Nach sieben Prozesstagen sprach Richterin Rosemarie Aquilina das Urteil - und wählte deutliche Worte: "Ich habe gerade Ihr Todesurteil unterzeichnet. Sie sind eine Bedrohung - nach wie vor."
Das Strafmaß von bis zu 175 Jahren Gefängnis - für Nassars Opfer offensichtlich eine Genugtuung. Im Gerichtssaal fielen sie sich in die Arme. Fast 160 Betroffene, darunter auch Eltern, hatten vor Gericht in teilweise bewegenden Statements ihre Geschichten erzählt. Auch Olympiasiegerinnen oder WM-Medaillengewinnerinnen aus dem US-Turn-Team. Sie berichteten von Untersuchungen, bei denen der Arzt mit den Fingern in seine jungen Patientinnen eingedrungen war.
Jahrelang nichts vom Missbrauch bemerkt
Als letzte Betroffene sprach Rachel Denhollander. Sie hatte den Missbrauch durch Nassar im Sommer 2016 als erste öffentlich gemacht: "Als ich 15 war, hat Larry mich sexuell missbraucht und es als medizinische Behandlung bezeichnet und das, als meine Mutter im Raum war."
Viele Eltern waren bei den Behandlungen dabei und hatten nichts von dem sexuellen Missbrauch gemerkt. Nassar wandte sich in einem kurzen Statement an seine Opfer: "Die Geschichten in den vergangenen sieben Tagen haben mich tief erschüttert. Es gibt keine Worte dafür, wie leid mir das tut."
Über Jahrzehnte hinweg hatte der Arzt junge Turnerinnen missbraucht.
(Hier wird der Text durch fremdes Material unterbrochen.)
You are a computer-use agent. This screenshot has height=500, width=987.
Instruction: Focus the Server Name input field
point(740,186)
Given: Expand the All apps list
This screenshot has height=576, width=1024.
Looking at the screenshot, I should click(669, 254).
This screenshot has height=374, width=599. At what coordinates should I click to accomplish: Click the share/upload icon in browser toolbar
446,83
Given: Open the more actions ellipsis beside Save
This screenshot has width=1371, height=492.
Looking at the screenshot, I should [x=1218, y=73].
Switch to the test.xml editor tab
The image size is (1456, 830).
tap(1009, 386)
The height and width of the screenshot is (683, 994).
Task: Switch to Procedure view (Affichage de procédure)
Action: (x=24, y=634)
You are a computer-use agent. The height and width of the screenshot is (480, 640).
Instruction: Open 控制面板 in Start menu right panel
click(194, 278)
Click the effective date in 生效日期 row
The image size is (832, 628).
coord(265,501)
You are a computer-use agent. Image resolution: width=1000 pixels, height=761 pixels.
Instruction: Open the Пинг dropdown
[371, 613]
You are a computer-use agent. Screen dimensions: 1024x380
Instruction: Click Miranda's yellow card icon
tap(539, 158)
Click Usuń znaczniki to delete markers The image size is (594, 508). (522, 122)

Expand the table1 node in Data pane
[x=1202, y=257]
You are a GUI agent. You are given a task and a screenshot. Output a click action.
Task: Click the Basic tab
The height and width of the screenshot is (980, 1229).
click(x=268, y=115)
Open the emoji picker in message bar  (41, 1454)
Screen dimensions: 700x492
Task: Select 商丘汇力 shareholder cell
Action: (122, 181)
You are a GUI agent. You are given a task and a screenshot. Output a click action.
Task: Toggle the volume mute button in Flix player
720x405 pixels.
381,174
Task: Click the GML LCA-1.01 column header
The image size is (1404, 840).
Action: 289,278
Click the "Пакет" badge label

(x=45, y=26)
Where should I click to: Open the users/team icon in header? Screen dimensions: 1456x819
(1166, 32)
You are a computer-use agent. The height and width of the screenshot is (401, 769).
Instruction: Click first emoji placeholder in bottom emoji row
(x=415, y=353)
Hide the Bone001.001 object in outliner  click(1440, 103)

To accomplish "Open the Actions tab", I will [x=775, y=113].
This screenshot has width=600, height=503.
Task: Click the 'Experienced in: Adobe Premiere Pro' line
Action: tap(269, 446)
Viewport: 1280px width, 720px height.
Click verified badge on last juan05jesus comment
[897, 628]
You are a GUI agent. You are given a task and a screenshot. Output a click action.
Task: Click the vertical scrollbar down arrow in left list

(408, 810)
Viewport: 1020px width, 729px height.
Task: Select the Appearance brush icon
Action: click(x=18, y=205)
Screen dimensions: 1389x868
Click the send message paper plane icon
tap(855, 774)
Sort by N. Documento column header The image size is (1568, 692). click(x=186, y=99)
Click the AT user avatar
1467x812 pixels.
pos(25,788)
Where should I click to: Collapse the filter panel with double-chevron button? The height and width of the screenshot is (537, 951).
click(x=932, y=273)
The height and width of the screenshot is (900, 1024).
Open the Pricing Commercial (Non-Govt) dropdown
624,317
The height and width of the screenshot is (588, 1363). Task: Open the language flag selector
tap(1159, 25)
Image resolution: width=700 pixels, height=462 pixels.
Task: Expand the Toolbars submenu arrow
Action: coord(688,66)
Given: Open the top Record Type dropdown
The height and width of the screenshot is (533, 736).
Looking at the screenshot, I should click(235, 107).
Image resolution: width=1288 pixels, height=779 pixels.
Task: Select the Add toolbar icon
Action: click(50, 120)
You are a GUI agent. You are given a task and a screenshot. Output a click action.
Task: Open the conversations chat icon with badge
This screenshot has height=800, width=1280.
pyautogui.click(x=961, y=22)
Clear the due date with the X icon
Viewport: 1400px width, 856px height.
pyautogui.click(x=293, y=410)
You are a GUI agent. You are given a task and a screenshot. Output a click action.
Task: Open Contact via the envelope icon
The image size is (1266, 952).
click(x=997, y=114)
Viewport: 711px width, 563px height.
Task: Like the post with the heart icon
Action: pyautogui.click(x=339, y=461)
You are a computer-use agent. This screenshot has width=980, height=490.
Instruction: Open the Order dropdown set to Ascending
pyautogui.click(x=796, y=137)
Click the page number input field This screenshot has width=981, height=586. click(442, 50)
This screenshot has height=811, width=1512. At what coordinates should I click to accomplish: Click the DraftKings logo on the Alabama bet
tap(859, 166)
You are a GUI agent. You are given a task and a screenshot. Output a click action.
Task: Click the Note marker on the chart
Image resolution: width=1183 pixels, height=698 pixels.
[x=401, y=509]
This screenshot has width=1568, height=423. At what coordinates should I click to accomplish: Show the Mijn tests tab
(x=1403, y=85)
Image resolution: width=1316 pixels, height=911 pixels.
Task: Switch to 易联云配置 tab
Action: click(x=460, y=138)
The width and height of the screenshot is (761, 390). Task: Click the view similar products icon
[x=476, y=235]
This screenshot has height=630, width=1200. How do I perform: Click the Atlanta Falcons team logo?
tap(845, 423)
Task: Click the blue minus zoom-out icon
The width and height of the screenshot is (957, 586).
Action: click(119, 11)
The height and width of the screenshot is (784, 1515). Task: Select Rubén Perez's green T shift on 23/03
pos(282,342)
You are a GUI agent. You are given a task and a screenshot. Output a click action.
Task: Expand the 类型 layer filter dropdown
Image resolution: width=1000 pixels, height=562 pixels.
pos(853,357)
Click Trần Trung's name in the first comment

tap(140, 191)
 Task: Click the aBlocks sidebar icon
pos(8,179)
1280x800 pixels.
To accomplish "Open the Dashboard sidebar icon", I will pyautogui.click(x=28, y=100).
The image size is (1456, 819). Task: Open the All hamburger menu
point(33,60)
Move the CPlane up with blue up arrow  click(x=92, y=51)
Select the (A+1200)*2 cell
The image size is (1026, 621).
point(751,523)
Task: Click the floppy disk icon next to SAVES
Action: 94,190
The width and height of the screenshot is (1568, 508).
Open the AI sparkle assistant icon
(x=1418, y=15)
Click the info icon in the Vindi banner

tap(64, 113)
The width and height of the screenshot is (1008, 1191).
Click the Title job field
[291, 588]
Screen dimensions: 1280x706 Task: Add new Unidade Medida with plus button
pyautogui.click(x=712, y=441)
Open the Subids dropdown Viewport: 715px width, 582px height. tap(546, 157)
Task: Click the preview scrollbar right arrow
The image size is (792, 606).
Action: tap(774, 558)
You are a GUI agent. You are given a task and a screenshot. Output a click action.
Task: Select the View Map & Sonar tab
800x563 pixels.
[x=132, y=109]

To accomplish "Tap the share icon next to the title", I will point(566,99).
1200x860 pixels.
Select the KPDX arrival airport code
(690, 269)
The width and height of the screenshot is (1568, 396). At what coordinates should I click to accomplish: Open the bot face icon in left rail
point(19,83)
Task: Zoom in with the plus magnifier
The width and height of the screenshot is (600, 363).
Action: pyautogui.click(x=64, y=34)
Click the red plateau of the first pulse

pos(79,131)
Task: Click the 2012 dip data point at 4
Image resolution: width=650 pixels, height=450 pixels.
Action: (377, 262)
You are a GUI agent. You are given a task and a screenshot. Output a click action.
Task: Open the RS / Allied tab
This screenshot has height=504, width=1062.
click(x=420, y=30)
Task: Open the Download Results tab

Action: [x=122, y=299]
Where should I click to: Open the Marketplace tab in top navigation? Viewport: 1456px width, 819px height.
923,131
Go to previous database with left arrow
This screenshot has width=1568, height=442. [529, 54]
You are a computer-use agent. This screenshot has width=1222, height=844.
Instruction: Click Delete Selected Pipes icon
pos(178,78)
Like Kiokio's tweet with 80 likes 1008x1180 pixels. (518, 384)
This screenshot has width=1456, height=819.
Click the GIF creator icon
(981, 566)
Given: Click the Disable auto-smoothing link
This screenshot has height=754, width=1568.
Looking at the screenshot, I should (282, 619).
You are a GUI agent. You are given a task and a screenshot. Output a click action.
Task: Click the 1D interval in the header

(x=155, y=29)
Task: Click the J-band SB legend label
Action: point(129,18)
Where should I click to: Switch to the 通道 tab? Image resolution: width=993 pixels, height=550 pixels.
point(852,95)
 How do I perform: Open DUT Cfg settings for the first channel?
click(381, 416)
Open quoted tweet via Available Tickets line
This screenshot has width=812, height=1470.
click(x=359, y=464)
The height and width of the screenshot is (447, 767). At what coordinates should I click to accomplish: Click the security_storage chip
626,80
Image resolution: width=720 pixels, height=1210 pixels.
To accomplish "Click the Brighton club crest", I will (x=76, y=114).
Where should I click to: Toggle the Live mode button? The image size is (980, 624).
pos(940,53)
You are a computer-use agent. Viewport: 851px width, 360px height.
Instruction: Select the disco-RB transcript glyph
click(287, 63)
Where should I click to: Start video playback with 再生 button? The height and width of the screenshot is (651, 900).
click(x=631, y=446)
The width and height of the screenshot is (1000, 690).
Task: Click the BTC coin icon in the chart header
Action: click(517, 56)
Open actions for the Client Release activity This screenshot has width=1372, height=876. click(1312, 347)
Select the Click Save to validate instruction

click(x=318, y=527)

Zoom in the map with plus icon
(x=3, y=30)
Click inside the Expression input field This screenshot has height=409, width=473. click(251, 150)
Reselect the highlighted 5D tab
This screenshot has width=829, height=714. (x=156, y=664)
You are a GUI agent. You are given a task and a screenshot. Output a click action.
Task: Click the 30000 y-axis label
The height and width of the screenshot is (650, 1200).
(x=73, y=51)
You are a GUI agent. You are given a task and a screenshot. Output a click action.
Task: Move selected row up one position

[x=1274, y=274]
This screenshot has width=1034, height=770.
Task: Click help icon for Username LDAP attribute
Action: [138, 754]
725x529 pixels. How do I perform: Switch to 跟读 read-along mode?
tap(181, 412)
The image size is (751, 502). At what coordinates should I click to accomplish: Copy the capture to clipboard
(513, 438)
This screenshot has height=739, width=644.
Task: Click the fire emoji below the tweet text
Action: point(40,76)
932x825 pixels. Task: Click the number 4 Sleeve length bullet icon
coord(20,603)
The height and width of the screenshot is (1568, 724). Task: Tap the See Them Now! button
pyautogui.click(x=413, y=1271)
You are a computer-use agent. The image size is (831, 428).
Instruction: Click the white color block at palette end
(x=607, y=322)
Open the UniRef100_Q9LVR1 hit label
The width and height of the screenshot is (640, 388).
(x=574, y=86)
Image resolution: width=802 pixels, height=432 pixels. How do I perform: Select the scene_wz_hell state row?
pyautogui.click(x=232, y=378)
Bereits vor 20 Jahren hatten sich Sportlerinnen an Verantwortliche gewandt, aber kein Gehör gefunden. Als Konsequenz daraus war am Montag die Spitze des US-Turnverbandes zurückgetreten. Der 54jährige Nassar sitzt bereits im Gefängnis. Ende 2017 war er wegen des Besitzes kinderpornografischer Schriften zu 60 Jahren Haft verurteilt worden.